• [Work to do] Rewrite all of the items below, replacing "GUI agent" with "interface agent" and leaving everything else unchanged.

• [Available data]

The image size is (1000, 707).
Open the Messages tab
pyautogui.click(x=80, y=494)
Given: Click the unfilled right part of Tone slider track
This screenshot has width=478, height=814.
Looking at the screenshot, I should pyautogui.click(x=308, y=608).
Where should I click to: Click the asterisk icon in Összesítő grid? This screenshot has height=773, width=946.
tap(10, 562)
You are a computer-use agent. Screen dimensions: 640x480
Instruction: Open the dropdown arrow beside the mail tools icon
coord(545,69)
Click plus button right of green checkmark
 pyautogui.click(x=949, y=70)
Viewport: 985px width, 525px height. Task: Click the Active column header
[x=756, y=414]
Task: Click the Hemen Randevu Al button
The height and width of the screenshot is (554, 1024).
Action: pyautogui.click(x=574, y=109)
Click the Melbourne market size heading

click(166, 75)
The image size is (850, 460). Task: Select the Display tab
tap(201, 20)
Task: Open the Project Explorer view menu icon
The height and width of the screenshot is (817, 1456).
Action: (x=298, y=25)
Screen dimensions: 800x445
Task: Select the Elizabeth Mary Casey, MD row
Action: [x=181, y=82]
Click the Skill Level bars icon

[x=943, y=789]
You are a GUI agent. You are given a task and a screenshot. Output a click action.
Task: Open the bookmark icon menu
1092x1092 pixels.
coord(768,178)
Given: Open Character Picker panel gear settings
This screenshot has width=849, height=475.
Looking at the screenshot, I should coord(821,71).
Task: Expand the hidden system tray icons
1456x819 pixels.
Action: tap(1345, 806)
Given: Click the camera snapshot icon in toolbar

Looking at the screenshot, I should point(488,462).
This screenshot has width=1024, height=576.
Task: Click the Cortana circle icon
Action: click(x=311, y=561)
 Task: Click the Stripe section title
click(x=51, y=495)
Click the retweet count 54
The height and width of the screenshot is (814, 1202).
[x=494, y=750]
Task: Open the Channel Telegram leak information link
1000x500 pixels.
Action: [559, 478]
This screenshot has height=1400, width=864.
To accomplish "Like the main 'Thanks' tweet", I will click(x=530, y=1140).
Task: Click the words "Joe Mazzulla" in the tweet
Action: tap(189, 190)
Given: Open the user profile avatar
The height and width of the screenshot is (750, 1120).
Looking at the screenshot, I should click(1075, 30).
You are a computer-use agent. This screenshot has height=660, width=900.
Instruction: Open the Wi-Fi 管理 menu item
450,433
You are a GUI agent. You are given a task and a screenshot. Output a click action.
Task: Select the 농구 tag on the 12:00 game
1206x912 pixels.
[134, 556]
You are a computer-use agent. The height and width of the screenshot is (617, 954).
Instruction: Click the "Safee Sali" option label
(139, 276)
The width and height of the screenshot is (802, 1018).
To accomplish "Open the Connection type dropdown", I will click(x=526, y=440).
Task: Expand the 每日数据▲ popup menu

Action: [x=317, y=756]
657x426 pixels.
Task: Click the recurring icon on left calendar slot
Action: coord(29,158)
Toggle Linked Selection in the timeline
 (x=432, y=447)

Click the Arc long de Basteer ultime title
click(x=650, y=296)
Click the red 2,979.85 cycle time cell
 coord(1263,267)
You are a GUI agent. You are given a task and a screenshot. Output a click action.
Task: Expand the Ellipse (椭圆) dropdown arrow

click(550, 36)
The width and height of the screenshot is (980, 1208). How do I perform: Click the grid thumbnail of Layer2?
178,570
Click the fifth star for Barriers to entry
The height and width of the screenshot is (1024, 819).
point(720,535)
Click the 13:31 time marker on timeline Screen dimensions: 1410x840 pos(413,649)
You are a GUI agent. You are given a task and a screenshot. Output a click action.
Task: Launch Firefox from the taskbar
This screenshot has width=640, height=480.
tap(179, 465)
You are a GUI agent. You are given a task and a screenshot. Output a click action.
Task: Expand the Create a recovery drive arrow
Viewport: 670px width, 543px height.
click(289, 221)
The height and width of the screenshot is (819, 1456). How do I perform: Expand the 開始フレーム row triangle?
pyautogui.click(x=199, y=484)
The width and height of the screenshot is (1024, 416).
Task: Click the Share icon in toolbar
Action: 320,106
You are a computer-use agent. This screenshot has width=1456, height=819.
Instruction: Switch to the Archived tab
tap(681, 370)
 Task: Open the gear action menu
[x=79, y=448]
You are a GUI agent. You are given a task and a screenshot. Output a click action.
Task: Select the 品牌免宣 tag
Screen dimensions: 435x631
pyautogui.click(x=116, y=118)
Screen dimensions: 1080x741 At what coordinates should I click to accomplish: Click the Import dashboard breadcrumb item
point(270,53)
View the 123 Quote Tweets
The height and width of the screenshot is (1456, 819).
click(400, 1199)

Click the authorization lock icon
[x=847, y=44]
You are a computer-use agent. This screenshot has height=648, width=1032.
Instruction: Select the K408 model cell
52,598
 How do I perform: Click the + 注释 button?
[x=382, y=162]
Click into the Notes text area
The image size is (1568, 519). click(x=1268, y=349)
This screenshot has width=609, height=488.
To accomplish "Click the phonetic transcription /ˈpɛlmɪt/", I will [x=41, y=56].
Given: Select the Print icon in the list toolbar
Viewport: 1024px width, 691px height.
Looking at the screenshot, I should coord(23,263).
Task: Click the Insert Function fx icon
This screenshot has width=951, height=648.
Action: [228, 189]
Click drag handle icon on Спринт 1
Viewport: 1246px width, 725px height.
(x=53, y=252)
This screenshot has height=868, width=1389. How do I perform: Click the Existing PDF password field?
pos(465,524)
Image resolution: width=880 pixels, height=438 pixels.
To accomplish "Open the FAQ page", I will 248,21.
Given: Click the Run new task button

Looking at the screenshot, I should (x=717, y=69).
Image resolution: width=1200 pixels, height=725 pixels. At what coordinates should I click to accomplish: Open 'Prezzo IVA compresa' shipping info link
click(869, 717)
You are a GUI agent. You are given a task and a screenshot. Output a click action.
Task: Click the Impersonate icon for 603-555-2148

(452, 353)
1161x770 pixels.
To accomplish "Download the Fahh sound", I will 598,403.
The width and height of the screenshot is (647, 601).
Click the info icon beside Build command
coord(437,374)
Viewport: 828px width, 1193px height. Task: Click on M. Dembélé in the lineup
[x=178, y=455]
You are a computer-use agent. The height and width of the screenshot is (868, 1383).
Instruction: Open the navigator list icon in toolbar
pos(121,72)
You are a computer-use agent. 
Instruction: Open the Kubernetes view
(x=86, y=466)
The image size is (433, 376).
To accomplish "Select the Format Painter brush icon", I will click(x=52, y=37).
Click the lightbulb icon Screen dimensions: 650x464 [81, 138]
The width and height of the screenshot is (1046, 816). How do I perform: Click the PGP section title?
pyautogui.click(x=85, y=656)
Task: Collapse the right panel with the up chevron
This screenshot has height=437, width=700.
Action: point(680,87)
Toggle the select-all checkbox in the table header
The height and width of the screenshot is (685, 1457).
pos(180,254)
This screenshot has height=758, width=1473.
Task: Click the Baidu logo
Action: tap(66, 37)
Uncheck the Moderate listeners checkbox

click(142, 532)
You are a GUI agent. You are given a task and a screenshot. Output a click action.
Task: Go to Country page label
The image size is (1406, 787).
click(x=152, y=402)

• [Response to this exercise]
The image size is (1000, 707).
Open the Messages tab
pyautogui.click(x=80, y=494)
Given: Click the unfilled right part of Tone slider track
This screenshot has width=478, height=814.
Looking at the screenshot, I should pyautogui.click(x=308, y=608).
Where should I click to: Click the asterisk icon in Összesítő grid? This screenshot has height=773, width=946.
tap(10, 562)
You are a computer-use agent. Screen dimensions: 640x480
Instruction: Open the dropdown arrow beside the mail tools icon
coord(545,69)
Click plus button right of green checkmark
 pyautogui.click(x=949, y=70)
Viewport: 985px width, 525px height. Task: Click the Active column header
[x=756, y=414]
Task: Click the Hemen Randevu Al button
The height and width of the screenshot is (554, 1024).
Action: pyautogui.click(x=574, y=109)
Click the Melbourne market size heading

click(166, 75)
The image size is (850, 460). Task: Select the Display tab
tap(201, 20)
Task: Open the Project Explorer view menu icon
The height and width of the screenshot is (817, 1456).
Action: (x=298, y=25)
Screen dimensions: 800x445
Task: Select the Elizabeth Mary Casey, MD row
Action: [x=181, y=82]
Click the Skill Level bars icon

[x=943, y=789]
You are a interface agent. You are given a task and a screenshot. Output a click action.
Task: Open the bookmark icon menu
1092x1092 pixels.
coord(768,178)
Given: Open Character Picker panel gear settings
This screenshot has width=849, height=475.
Looking at the screenshot, I should coord(821,71).
Task: Expand the hidden system tray icons
1456x819 pixels.
Action: tap(1345, 806)
Given: Click the camera snapshot icon in toolbar

Looking at the screenshot, I should point(488,462).
This screenshot has width=1024, height=576.
Task: Click the Cortana circle icon
Action: click(x=311, y=561)
 Task: Click the Stripe section title
click(x=51, y=495)
Click the retweet count 54
The height and width of the screenshot is (814, 1202).
[x=494, y=750]
Task: Open the Channel Telegram leak information link
1000x500 pixels.
Action: [559, 478]
This screenshot has height=1400, width=864.
To accomplish "Like the main 'Thanks' tweet", I will click(x=530, y=1140).
Task: Click the words "Joe Mazzulla" in the tweet
Action: tap(189, 190)
Given: Open the user profile avatar
The height and width of the screenshot is (750, 1120).
Looking at the screenshot, I should click(1075, 30).
You are a computer-use agent. This screenshot has height=660, width=900.
Instruction: Open the Wi-Fi 管理 menu item
450,433
You are a interface agent. You are given a task and a screenshot. Output a click action.
Task: Select the 농구 tag on the 12:00 game
1206x912 pixels.
[134, 556]
You are a computer-use agent. The height and width of the screenshot is (617, 954).
Instruction: Click the "Safee Sali" option label
(139, 276)
The width and height of the screenshot is (802, 1018).
To accomplish "Open the Connection type dropdown", I will click(x=526, y=440).
Task: Expand the 每日数据▲ popup menu

Action: [x=317, y=756]
657x426 pixels.
Task: Click the recurring icon on left calendar slot
Action: coord(29,158)
Toggle Linked Selection in the timeline
 (x=432, y=447)

Click the Arc long de Basteer ultime title
click(x=650, y=296)
Click the red 2,979.85 cycle time cell
 coord(1263,267)
You are a interface agent. You are given a task and a screenshot. Output a click action.
Task: Expand the Ellipse (椭圆) dropdown arrow

click(550, 36)
The width and height of the screenshot is (980, 1208). How do I perform: Click the grid thumbnail of Layer2?
178,570
Click the fifth star for Barriers to entry
The height and width of the screenshot is (1024, 819).
point(720,535)
Click the 13:31 time marker on timeline Screen dimensions: 1410x840 pos(413,649)
You are a interface agent. You are given a task and a screenshot. Output a click action.
Task: Launch Firefox from the taskbar
This screenshot has width=640, height=480.
tap(179, 465)
You are a interface agent. You are given a task and a screenshot. Output a click action.
Task: Expand the Create a recovery drive arrow
Viewport: 670px width, 543px height.
click(289, 221)
The height and width of the screenshot is (819, 1456). How do I perform: Expand the 開始フレーム row triangle?
pyautogui.click(x=199, y=484)
The width and height of the screenshot is (1024, 416).
Task: Click the Share icon in toolbar
Action: 320,106
You are a computer-use agent. This screenshot has width=1456, height=819.
Instruction: Switch to the Archived tab
tap(681, 370)
 Task: Open the gear action menu
[x=79, y=448]
You are a interface agent. You are given a task and a screenshot. Output a click action.
Task: Select the 品牌免宣 tag
Screen dimensions: 435x631
pyautogui.click(x=116, y=118)
Screen dimensions: 1080x741 At what coordinates should I click to accomplish: Click the Import dashboard breadcrumb item
point(270,53)
View the 123 Quote Tweets
The height and width of the screenshot is (1456, 819).
click(400, 1199)

Click the authorization lock icon
[x=847, y=44]
You are a computer-use agent. This screenshot has height=648, width=1032.
Instruction: Select the K408 model cell
52,598
 How do I perform: Click the + 注释 button?
[x=382, y=162]
Click into the Notes text area
The image size is (1568, 519). click(x=1268, y=349)
This screenshot has width=609, height=488.
To accomplish "Click the phonetic transcription /ˈpɛlmɪt/", I will [x=41, y=56].
Given: Select the Print icon in the list toolbar
Viewport: 1024px width, 691px height.
Looking at the screenshot, I should coord(23,263).
Task: Click the Insert Function fx icon
This screenshot has width=951, height=648.
Action: [228, 189]
Click drag handle icon on Спринт 1
Viewport: 1246px width, 725px height.
(x=53, y=252)
This screenshot has height=868, width=1389. How do I perform: Click the Existing PDF password field?
pos(465,524)
Image resolution: width=880 pixels, height=438 pixels.
To accomplish "Open the FAQ page", I will 248,21.
Given: Click the Run new task button

Looking at the screenshot, I should (x=717, y=69).
Image resolution: width=1200 pixels, height=725 pixels. At what coordinates should I click to accomplish: Open 'Prezzo IVA compresa' shipping info link
click(869, 717)
You are a interface agent. You are given a task and a screenshot. Output a click action.
Task: Click the Impersonate icon for 603-555-2148

(452, 353)
1161x770 pixels.
To accomplish "Download the Fahh sound", I will 598,403.
The width and height of the screenshot is (647, 601).
Click the info icon beside Build command
coord(437,374)
Viewport: 828px width, 1193px height. Task: Click on M. Dembélé in the lineup
[x=178, y=455]
You are a computer-use agent. The height and width of the screenshot is (868, 1383).
Instruction: Open the navigator list icon in toolbar
pos(121,72)
You are a computer-use agent. 
Instruction: Open the Kubernetes view
(x=86, y=466)
The image size is (433, 376).
To accomplish "Select the Format Painter brush icon", I will click(x=52, y=37).
Click the lightbulb icon Screen dimensions: 650x464 [81, 138]
The width and height of the screenshot is (1046, 816). How do I perform: Click the PGP section title?
pyautogui.click(x=85, y=656)
Task: Collapse the right panel with the up chevron
This screenshot has height=437, width=700.
Action: point(680,87)
Toggle the select-all checkbox in the table header
The height and width of the screenshot is (685, 1457).
pos(180,254)
This screenshot has height=758, width=1473.
Task: Click the Baidu logo
Action: tap(66, 37)
Uncheck the Moderate listeners checkbox

click(142, 532)
You are a interface agent. You are given a task and a screenshot. Output a click action.
Task: Go to Country page label
The image size is (1406, 787).
click(x=152, y=402)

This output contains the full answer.